Data entries
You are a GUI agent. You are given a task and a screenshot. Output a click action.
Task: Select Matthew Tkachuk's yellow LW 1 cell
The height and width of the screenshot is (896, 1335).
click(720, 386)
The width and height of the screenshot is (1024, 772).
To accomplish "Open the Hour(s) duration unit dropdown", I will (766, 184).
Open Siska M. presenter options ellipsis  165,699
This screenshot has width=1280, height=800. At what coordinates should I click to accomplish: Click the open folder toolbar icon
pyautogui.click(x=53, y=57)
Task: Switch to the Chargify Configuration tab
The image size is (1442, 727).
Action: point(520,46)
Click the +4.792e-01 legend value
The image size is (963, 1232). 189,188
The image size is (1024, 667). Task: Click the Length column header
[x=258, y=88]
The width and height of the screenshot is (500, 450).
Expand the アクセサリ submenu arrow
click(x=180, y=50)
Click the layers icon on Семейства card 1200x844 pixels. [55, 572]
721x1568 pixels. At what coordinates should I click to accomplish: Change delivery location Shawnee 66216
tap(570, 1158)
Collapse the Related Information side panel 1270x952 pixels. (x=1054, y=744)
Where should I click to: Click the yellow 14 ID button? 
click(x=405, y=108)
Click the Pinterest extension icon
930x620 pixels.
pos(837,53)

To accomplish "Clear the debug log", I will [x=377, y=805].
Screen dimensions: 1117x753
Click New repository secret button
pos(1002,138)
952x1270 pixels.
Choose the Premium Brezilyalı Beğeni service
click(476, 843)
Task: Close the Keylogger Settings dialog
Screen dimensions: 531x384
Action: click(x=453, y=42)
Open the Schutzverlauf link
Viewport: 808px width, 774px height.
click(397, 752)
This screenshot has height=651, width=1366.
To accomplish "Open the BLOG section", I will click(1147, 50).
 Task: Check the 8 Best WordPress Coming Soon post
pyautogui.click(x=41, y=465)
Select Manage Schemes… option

WHAT THE TASK REQUIRES
Copy every line of the data entries above, character for character.

TASK RESPONSE
You are a GUI agent. You are given a task and a screenshot. Output a click action.
Task: Select Matthew Tkachuk's yellow LW 1 cell
The height and width of the screenshot is (896, 1335).
click(720, 386)
The width and height of the screenshot is (1024, 772).
To accomplish "Open the Hour(s) duration unit dropdown", I will (766, 184).
Open Siska M. presenter options ellipsis  165,699
This screenshot has width=1280, height=800. At what coordinates should I click to accomplish: Click the open folder toolbar icon
pyautogui.click(x=53, y=57)
Task: Switch to the Chargify Configuration tab
The image size is (1442, 727).
Action: point(520,46)
Click the +4.792e-01 legend value
The image size is (963, 1232). 189,188
The image size is (1024, 667). Task: Click the Length column header
[x=258, y=88]
The width and height of the screenshot is (500, 450).
Expand the アクセサリ submenu arrow
click(x=180, y=50)
Click the layers icon on Семейства card 1200x844 pixels. [55, 572]
721x1568 pixels. At what coordinates should I click to accomplish: Change delivery location Shawnee 66216
tap(570, 1158)
Collapse the Related Information side panel 1270x952 pixels. (x=1054, y=744)
Where should I click to: Click the yellow 14 ID button? 
click(x=405, y=108)
Click the Pinterest extension icon
930x620 pixels.
pos(837,53)

To accomplish "Clear the debug log", I will [x=377, y=805].
Screen dimensions: 1117x753
Click New repository secret button
pos(1002,138)
952x1270 pixels.
Choose the Premium Brezilyalı Beğeni service
click(476, 843)
Task: Close the Keylogger Settings dialog
Screen dimensions: 531x384
Action: click(x=453, y=42)
Open the Schutzverlauf link
Viewport: 808px width, 774px height.
click(397, 752)
This screenshot has height=651, width=1366.
To accomplish "Open the BLOG section", I will click(1147, 50).
 Task: Check the 8 Best WordPress Coming Soon post
pyautogui.click(x=41, y=465)
Select Manage Schemes… option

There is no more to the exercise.